I am a complete and utter mess today. You should see me: hair up in a messy, floppy spray of a ponytail. Glasses. Barely any makeup (well really none–its all worn off by now). Ugly clothes. Circles under my eyes. My guess would be horrid breath. What a mess.
Hy stood me up last night. Not that its really that big a deal. We were only going to dinner. But for some reason, this particular event really ate away at my pride. Never mind the fact that I cant find a local guy, this is the second time in a few weeks that Ive been stood up by out-of-towners. And Im not even going to mention the fact that Canuk never ever got back in touch with me after his visit. Bitter? Me. Nah.

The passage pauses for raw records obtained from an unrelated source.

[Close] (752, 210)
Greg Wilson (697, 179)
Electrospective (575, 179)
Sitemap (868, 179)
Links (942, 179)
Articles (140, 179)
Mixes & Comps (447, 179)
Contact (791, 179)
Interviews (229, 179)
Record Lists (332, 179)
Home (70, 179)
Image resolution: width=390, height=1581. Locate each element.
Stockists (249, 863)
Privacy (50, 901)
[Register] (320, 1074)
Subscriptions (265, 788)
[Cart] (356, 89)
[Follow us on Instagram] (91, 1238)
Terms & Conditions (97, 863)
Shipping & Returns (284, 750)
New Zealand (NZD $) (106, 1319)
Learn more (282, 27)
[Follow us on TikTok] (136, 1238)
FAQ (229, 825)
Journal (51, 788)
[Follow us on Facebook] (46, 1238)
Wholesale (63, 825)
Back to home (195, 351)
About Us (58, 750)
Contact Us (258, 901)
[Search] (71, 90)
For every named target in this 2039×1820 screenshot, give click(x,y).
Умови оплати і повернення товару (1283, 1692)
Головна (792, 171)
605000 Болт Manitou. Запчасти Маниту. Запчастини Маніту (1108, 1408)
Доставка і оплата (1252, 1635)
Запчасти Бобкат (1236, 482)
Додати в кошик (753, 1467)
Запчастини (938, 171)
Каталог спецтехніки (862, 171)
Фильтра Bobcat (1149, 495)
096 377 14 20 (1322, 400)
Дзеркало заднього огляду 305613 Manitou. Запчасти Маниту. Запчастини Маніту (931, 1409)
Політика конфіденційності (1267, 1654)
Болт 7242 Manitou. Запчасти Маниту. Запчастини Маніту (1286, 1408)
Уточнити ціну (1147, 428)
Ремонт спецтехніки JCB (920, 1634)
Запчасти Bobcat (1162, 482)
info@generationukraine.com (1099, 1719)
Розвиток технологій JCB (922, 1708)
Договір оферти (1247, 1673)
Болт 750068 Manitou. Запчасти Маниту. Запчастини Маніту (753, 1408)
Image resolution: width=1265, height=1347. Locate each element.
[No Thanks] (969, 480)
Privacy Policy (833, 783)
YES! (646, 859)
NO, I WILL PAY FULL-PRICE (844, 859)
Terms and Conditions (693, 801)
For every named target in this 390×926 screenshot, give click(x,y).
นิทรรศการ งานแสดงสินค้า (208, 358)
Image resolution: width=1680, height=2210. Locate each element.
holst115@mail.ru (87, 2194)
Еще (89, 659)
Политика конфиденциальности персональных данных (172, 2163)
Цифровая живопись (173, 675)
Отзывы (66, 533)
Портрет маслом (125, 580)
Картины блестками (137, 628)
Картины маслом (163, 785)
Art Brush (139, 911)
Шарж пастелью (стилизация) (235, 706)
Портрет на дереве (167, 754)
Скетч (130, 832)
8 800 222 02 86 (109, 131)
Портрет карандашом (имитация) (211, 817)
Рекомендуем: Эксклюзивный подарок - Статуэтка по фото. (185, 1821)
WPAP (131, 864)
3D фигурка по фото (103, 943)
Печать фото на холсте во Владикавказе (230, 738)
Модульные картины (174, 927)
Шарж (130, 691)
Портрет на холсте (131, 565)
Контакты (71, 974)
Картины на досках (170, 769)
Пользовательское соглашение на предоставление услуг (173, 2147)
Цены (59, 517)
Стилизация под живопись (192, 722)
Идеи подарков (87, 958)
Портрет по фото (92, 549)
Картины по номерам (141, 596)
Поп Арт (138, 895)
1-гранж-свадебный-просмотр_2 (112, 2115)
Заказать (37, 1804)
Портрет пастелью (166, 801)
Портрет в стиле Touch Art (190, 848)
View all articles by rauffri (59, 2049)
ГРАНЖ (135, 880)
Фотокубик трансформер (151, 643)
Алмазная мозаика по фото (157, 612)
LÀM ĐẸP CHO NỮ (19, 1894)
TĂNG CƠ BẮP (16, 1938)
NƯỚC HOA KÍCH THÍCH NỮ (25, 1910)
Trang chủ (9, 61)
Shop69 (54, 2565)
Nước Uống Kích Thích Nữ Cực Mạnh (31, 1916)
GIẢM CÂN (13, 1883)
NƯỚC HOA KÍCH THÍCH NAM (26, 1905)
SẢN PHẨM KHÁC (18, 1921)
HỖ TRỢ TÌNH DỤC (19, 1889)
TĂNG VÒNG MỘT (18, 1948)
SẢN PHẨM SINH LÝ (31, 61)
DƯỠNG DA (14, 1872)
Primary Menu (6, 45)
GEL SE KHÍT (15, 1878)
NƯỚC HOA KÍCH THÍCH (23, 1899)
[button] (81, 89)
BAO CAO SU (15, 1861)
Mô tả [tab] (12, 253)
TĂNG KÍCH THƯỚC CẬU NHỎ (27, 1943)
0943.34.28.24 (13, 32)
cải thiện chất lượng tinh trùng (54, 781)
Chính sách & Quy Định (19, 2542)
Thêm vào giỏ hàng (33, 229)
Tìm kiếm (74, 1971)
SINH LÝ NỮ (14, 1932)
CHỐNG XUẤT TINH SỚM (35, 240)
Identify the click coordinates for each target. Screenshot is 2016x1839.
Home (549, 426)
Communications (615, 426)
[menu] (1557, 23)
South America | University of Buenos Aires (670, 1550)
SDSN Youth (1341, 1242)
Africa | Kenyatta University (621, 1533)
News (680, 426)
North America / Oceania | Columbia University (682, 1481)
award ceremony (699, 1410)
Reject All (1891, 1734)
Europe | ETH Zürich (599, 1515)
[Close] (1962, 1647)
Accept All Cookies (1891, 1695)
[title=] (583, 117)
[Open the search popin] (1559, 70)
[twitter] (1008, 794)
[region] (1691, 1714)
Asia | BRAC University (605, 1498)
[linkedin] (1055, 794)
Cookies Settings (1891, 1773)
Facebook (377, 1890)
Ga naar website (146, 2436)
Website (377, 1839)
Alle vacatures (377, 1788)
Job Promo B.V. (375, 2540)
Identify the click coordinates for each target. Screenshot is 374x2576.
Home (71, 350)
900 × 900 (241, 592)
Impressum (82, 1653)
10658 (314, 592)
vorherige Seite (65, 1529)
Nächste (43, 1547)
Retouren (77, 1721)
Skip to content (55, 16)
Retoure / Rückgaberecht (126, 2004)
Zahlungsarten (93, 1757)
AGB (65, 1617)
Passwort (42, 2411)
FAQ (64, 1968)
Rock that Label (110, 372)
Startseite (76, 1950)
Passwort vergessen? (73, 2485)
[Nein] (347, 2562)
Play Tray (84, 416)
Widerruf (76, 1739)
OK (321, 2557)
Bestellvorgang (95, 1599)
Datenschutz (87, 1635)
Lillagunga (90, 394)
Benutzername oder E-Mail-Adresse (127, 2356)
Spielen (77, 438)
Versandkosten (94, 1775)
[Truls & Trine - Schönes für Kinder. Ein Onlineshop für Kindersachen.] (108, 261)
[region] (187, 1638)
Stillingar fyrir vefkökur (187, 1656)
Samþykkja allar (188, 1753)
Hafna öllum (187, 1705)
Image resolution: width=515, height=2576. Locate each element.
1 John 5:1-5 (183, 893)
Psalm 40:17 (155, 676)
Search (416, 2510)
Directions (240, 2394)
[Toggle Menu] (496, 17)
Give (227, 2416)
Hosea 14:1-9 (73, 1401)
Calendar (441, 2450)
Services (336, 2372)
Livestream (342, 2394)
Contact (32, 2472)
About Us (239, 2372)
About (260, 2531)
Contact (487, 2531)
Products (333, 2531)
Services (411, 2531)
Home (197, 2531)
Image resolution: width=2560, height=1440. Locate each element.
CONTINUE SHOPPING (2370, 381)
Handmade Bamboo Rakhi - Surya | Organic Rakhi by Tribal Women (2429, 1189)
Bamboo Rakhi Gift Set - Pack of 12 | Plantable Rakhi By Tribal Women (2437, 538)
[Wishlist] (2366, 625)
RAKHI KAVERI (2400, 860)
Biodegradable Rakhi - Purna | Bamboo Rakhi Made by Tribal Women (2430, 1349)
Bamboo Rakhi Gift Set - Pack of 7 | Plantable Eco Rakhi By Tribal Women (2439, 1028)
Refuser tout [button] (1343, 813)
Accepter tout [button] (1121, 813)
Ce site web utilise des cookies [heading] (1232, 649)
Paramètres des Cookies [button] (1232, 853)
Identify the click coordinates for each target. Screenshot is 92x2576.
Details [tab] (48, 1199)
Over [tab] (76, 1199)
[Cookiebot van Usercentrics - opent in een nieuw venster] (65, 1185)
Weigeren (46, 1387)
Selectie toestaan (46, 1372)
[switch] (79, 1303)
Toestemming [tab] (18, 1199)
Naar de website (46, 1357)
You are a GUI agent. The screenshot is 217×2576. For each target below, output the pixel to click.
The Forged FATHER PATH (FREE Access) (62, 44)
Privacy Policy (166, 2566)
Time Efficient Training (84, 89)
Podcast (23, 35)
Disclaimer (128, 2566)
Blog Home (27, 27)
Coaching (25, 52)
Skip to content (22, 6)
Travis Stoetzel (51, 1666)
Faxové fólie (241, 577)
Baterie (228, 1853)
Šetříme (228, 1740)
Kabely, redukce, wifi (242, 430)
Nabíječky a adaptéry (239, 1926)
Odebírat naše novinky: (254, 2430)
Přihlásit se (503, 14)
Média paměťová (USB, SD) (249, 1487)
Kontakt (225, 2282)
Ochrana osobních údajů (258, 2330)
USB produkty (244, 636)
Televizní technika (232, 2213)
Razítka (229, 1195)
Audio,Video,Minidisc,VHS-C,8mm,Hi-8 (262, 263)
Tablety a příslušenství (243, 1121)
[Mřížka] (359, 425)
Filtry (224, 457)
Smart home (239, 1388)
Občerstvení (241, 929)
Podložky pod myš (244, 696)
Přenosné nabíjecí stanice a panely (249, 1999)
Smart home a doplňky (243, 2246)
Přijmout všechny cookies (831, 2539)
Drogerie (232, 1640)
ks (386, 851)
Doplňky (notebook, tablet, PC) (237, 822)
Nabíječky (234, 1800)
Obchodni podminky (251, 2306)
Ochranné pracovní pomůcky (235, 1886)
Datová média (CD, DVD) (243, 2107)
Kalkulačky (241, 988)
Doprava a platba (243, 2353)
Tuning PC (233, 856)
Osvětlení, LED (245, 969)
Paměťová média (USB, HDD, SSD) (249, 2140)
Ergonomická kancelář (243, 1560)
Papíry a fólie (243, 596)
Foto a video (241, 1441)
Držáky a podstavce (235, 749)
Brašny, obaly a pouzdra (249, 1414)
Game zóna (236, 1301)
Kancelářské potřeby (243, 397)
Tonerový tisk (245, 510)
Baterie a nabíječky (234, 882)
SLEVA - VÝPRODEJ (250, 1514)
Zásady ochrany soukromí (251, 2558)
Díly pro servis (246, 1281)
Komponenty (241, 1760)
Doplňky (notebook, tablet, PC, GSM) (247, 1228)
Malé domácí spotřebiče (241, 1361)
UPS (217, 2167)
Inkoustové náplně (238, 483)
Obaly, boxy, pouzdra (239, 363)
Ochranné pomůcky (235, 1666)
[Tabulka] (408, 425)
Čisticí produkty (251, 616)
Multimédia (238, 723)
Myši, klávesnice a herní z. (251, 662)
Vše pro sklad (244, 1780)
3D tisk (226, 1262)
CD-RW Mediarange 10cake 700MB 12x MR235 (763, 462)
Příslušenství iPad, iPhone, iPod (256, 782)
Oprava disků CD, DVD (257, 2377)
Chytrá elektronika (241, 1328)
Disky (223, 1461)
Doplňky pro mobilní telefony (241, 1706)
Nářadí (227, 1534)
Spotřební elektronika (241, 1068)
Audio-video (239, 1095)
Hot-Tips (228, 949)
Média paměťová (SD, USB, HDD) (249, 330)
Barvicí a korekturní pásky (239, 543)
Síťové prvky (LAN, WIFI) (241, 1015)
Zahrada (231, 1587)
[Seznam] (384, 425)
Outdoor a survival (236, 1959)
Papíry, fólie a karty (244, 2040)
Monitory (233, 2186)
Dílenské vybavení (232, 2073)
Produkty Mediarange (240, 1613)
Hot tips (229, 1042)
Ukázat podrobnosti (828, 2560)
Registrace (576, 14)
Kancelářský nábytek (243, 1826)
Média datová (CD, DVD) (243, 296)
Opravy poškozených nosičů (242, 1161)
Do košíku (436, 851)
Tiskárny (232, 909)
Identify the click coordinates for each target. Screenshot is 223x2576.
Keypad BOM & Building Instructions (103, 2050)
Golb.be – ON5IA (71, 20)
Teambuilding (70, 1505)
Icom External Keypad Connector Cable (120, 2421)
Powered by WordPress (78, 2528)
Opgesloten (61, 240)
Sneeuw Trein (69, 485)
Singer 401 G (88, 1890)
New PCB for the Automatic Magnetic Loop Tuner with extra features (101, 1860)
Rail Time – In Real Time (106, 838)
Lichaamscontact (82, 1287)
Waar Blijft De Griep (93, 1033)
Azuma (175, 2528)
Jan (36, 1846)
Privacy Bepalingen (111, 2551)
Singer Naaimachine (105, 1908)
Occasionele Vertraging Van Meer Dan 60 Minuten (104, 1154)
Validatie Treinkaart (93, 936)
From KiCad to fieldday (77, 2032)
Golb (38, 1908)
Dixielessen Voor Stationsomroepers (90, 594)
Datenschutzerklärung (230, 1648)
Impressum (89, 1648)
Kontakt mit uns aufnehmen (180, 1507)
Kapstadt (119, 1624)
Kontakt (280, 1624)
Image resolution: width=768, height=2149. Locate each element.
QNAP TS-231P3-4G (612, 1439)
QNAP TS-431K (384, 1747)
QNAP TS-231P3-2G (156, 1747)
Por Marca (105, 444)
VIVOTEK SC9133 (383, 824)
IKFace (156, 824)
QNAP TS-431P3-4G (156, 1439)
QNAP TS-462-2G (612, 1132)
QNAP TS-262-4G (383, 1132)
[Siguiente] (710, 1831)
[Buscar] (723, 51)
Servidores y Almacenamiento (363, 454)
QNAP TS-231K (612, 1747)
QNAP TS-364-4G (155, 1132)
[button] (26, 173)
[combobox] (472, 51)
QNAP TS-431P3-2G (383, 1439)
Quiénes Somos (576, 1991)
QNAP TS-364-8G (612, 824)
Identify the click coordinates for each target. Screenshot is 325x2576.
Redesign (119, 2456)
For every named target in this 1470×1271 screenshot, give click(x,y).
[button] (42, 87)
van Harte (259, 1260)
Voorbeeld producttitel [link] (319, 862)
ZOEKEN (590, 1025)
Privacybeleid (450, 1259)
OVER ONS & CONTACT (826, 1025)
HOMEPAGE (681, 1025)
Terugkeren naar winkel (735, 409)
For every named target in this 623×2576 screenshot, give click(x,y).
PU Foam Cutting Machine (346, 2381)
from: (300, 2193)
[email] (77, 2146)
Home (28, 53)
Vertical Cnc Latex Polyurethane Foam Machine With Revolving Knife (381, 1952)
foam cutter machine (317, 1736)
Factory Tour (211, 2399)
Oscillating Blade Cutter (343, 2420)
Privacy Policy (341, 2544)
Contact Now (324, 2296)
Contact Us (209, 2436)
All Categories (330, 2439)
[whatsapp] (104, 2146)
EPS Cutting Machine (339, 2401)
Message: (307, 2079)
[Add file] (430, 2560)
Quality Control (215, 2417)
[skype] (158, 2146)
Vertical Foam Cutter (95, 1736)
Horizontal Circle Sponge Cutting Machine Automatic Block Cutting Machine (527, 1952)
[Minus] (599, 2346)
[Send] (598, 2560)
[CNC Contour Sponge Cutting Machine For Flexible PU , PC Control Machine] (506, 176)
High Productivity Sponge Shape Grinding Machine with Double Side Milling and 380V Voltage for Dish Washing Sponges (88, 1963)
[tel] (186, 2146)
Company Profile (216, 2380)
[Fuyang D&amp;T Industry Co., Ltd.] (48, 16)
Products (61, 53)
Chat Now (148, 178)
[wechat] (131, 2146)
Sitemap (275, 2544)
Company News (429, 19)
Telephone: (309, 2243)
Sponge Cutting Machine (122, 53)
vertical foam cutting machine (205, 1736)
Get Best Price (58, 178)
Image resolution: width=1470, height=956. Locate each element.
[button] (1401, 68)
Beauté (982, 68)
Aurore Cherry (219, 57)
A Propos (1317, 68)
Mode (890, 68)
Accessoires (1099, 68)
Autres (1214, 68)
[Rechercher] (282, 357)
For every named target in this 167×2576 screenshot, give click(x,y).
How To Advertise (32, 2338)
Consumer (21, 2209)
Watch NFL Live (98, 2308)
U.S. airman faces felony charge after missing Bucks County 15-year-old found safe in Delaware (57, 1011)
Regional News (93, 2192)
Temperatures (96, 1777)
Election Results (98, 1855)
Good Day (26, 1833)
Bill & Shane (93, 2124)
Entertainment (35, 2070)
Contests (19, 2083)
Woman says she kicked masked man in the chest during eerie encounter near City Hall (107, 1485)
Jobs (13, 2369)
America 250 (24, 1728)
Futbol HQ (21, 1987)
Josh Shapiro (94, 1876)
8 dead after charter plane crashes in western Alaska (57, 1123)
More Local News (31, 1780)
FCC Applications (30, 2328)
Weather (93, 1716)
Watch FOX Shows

I cant figure out what Im doing wrong. These guys used to drive hours simply to see me. Now I cant even get a phoned-in regret! Heck, I cant even get an e-mail reply!! What is wrong with me? What have I done? What am I not doing? What?
What followed an early evening of sitting at my desk at work, waiting for Hy to call was too horrific to describe in full detail. In short, I took myself to dinner and got smashed. Then I stopped at another bar on the way home and continued my little drinking frenzy. Of course, I talked while I drank. To a very nice, very good looking, and very horny married man. Why. Why? Why did he walk me home? What time was it when I got back to my place? And why was he still with me?
I suppose I didnt care. I just wanted to crawl in bed and go to sleep. But suddenly, he kissed me. Suddenly, he tried to get into my shirt. And just as suddenly, he turned and ran out the door without even saying anything! Odd. But Im so glad he did. So very glad.
Couldnt kiss worth a crap.
This morning I felt so shitty. Shitty that Hy never even called. Shitty that I got so piss drunk. Shitty that I had so much to do at work today and couldnt even think straight.